**Task to complete:**
Among the lines below, count those containing the word "computer". Give the number only.

Records contained in a dataset
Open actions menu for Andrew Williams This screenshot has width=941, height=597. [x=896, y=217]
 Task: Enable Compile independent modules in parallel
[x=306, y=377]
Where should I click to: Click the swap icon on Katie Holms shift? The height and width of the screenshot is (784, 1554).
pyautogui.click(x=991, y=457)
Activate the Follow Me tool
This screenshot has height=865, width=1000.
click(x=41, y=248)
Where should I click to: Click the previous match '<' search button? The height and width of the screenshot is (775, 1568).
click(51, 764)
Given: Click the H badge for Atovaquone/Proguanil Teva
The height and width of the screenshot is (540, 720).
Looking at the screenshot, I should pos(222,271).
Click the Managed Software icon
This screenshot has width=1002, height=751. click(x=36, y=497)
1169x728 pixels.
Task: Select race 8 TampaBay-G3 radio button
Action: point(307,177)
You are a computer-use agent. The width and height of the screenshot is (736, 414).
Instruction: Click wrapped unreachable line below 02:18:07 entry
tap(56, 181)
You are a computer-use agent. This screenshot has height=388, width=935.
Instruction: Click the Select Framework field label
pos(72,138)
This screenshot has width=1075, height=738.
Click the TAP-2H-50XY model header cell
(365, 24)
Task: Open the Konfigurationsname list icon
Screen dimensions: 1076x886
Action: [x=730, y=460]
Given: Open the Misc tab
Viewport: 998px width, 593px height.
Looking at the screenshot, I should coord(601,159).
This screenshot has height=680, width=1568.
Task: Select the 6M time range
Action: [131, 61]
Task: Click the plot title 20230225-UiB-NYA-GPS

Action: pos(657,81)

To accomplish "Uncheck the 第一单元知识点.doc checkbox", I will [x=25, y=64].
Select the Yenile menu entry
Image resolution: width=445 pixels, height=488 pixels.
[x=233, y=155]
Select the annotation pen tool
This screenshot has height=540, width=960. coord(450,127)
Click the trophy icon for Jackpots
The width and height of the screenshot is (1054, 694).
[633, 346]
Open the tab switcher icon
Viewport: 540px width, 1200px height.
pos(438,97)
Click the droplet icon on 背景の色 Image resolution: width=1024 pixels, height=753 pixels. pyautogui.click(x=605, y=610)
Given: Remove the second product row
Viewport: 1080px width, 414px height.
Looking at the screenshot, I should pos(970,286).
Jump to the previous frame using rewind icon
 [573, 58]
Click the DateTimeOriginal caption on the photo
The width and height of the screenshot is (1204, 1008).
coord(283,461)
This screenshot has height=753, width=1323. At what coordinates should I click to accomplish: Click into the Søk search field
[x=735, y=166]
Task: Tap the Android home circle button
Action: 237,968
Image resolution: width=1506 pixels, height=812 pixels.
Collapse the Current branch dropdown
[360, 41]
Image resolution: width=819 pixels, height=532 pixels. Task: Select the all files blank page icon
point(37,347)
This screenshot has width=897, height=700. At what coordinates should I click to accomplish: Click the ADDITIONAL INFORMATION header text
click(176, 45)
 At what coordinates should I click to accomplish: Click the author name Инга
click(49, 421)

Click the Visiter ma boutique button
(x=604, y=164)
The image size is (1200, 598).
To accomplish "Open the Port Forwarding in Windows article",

**Solution to this exercise:**
2